技法:予め吹きこまれた音響のない(もしくはある)レコード

ラジオ放送の開始やウォークマンの登場により音楽の表現が変化していった歴史から,音響メディアが音楽に与える影響の大きさがわかる.その中でも,記録容量が音楽の長さを決定するように,時として音響メディアが音楽の表現そのものを狭まる場合がある.それはレコードでも同様で,その直径と回転数によって曲の時間が決定されることもさることながら,形としての水平な円盤型や,針の正しい扱い方など,レコードに対する“当たり前”によりそこから発生される音響は制限されている.言い換えれば,聴衆は制限された音響のなかで音楽の消費を迫られている.その中で,レコードを直接手で触りコントロールするスクラッチは“当たり前”を覆し音楽の幅を広げた良い例である.

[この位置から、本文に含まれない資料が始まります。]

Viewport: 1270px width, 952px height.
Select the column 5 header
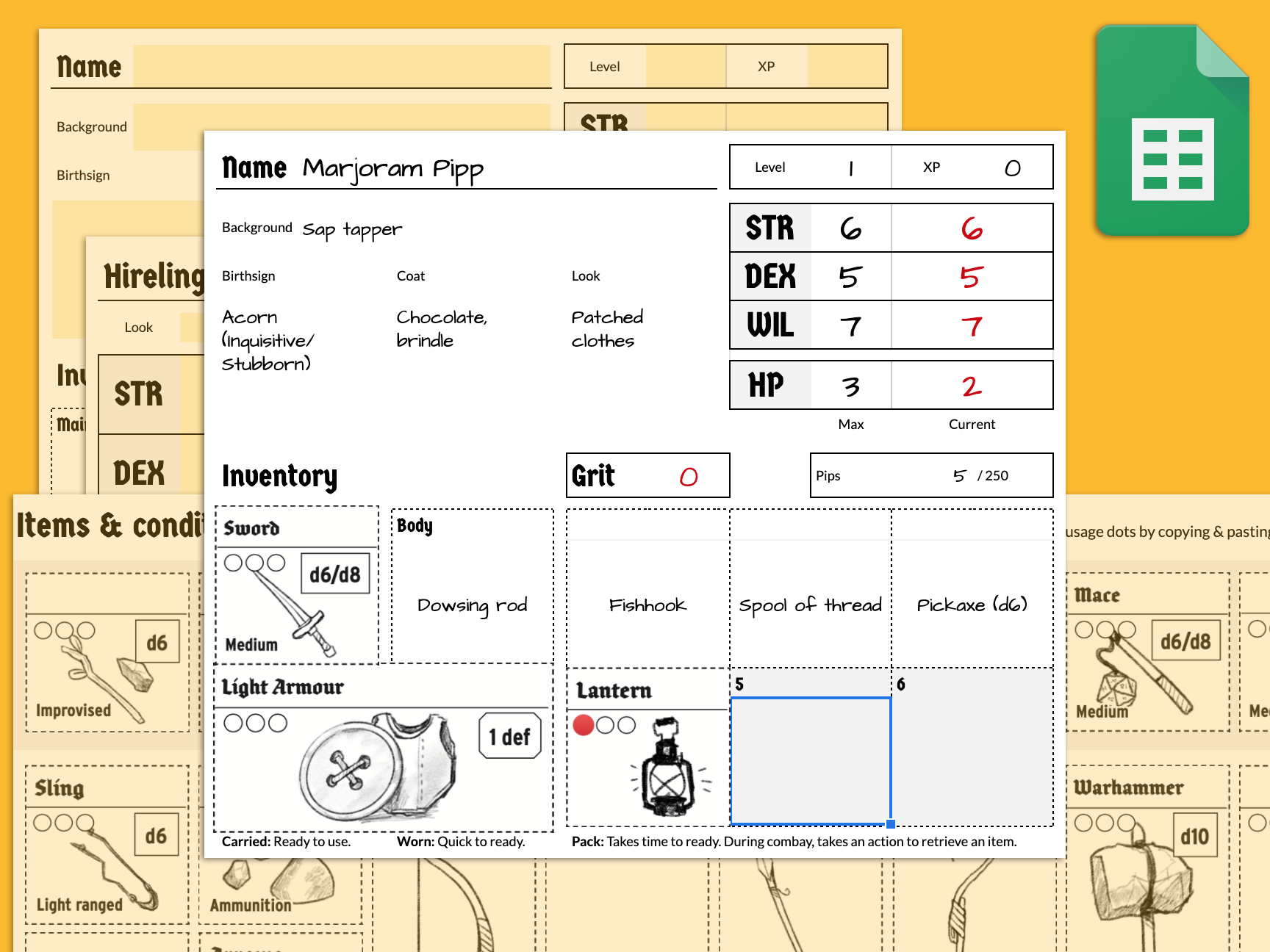[808, 683]
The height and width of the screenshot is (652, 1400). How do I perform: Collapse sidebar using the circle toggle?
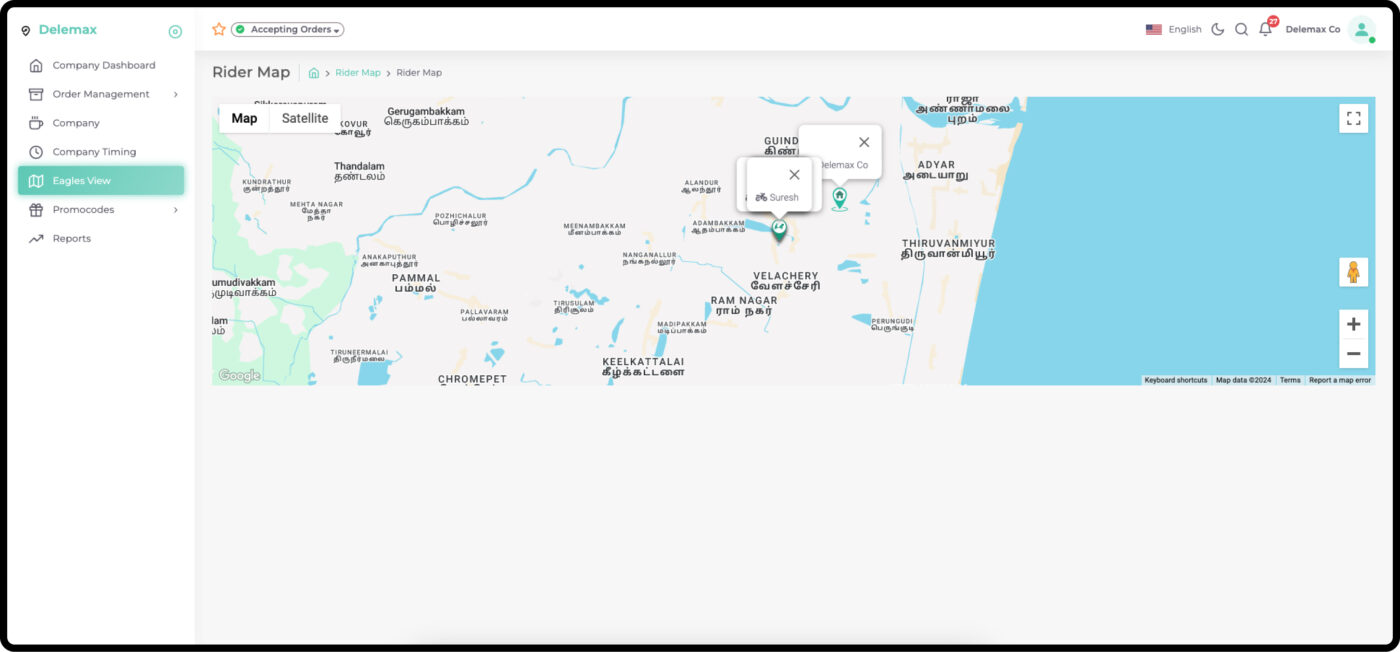pyautogui.click(x=175, y=31)
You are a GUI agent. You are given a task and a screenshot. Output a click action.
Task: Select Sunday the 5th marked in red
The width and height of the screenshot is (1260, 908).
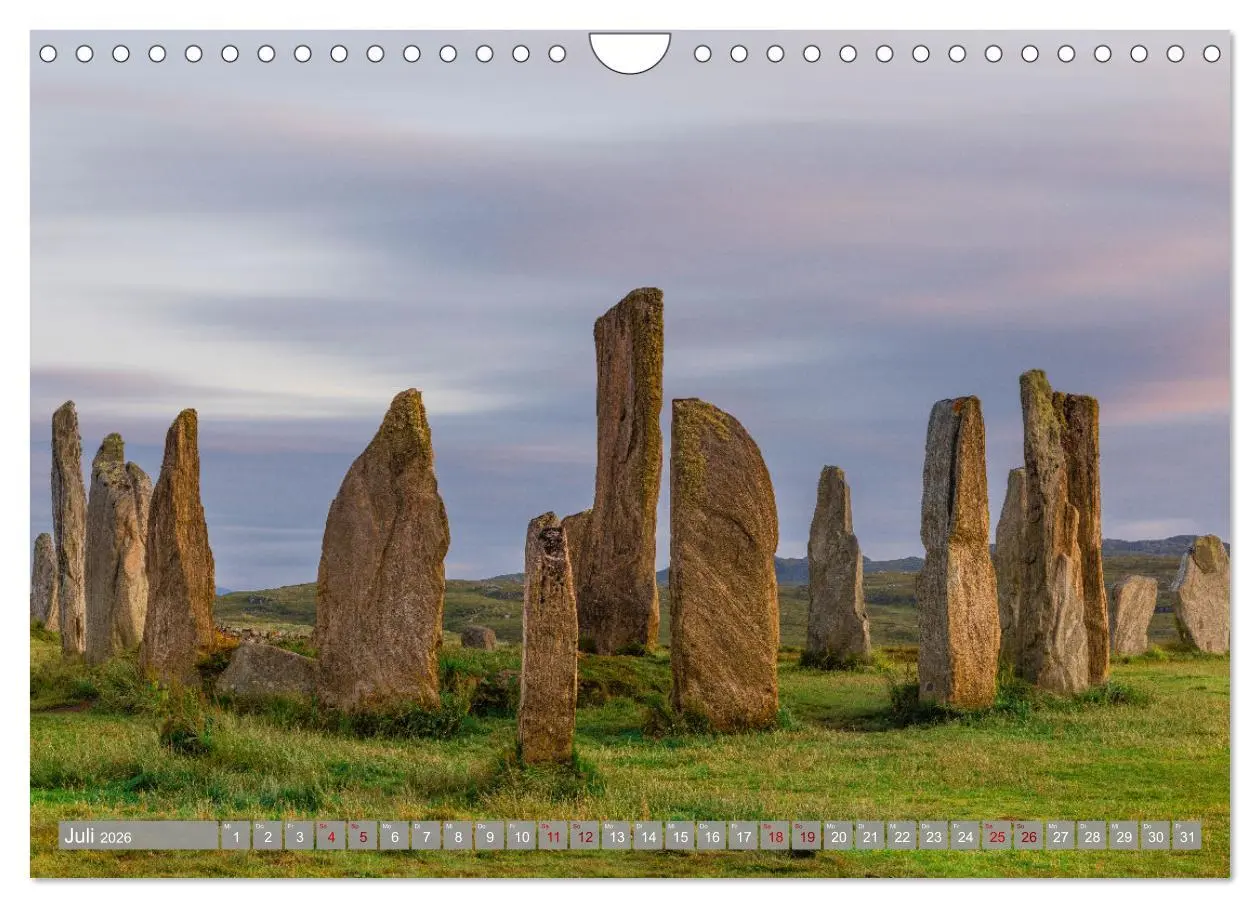(x=362, y=836)
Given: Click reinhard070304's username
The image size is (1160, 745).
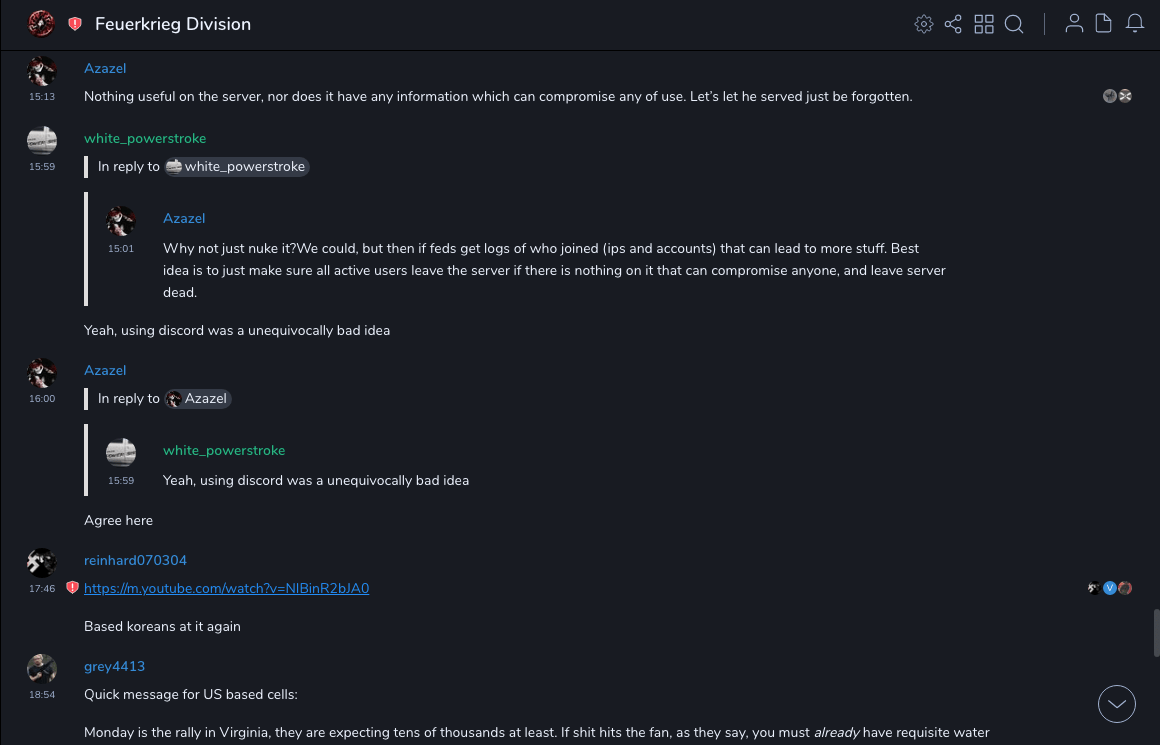Looking at the screenshot, I should pos(135,561).
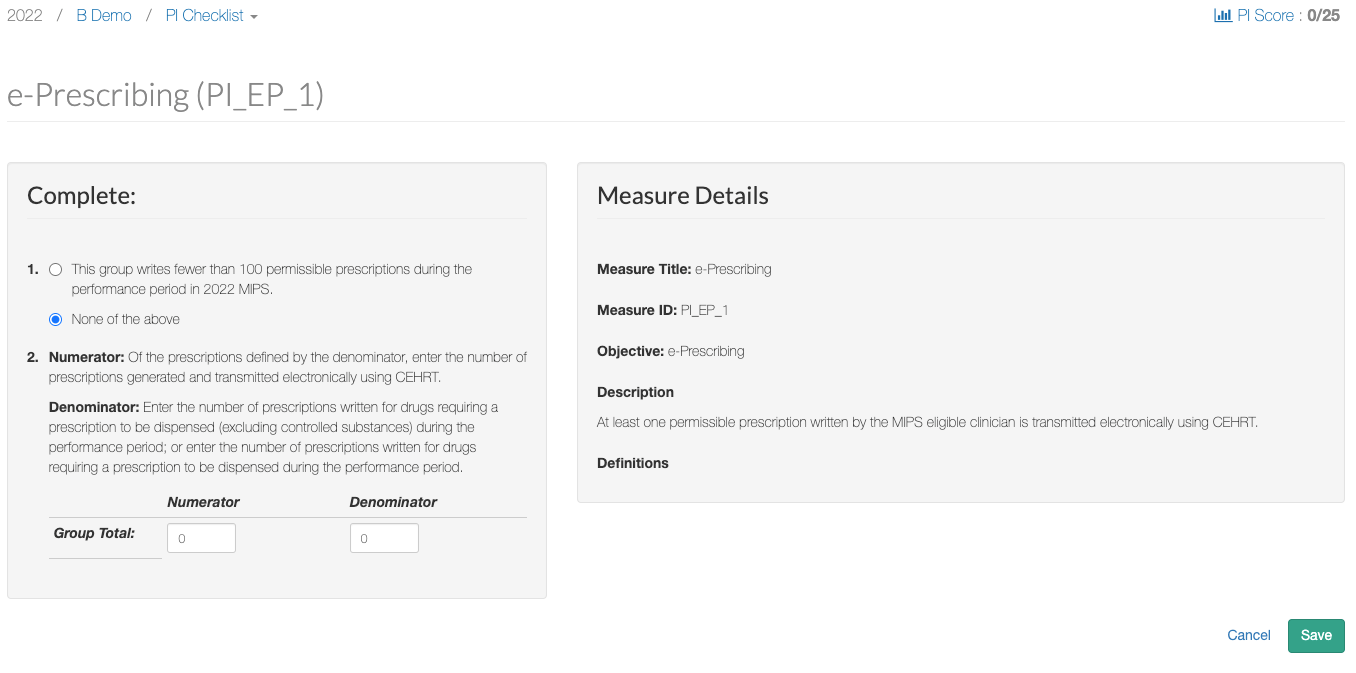Click the Complete: panel heading
The width and height of the screenshot is (1356, 673).
tap(81, 196)
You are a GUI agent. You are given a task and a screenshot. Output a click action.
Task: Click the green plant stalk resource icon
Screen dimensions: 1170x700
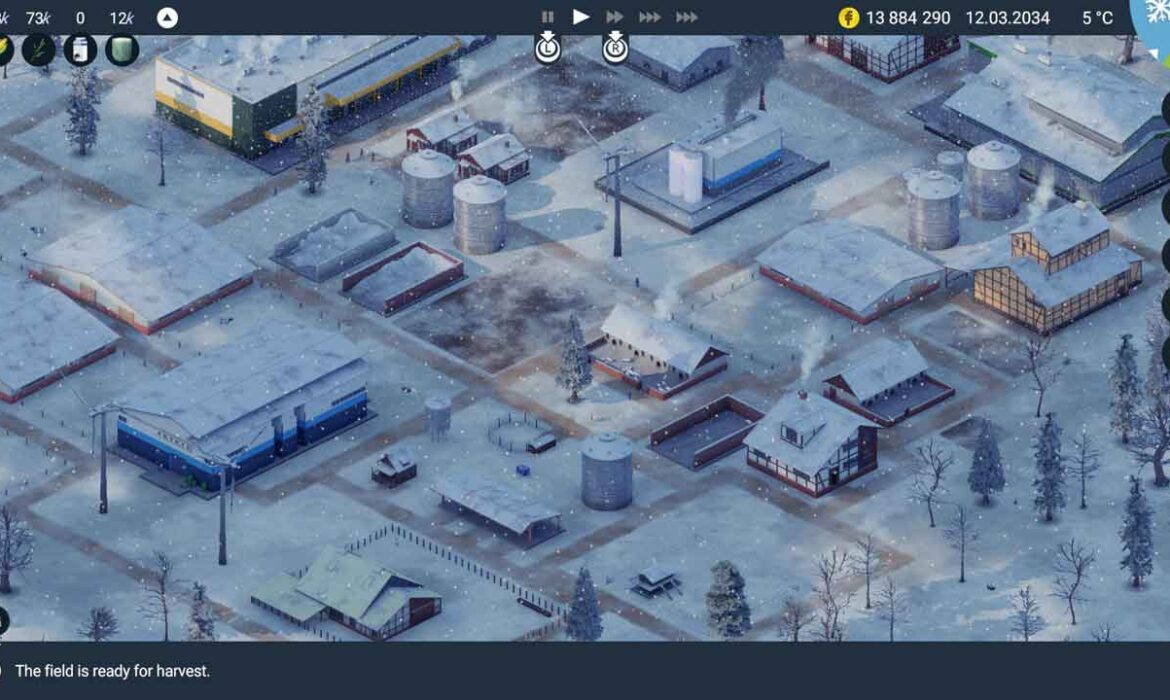(39, 49)
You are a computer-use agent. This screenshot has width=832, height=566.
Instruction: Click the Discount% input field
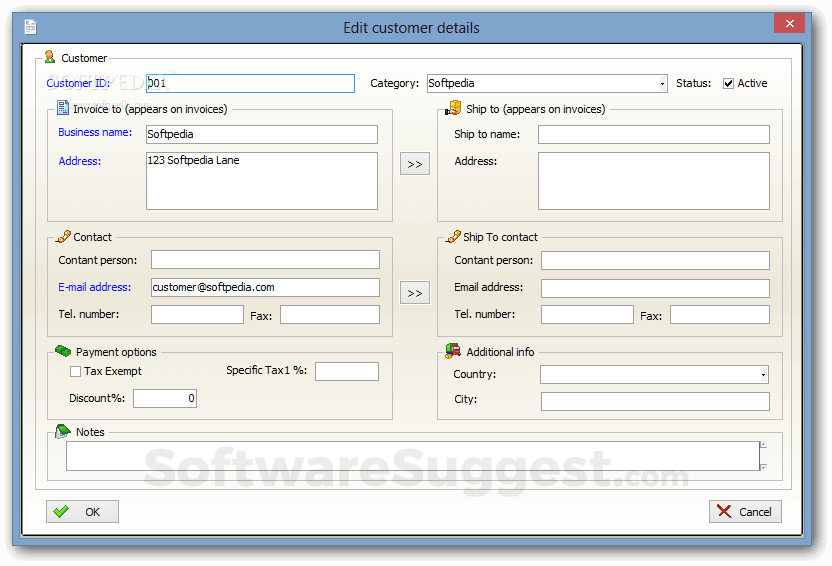[x=165, y=398]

本作品はターンテーブルに対して垂直に飛び出る螺旋形状をしたレコードである.レコードを再生するとターンテーブルのアームは螺旋形状に沿って段々と持ち上げられ,螺旋の最高点に到達すると落下する.盤面には異なる音響の溝が複数刻まれており,アームの落下時にターンテーブルの針がいずれかの溝に収まるため,次に再生される音を鑑賞者は予測することができない.

レコードに打ち付けられるターンテーブルの針,溝ではなくレコード自体によって動かされるアーム,盤面に刻まれた後も変化し続ける再生音.通常とは異なるレコードの様相を示すことで音響メディアへの“当たり前”を揺さぶり,鑑賞者のレコードの盤面を少し広げる.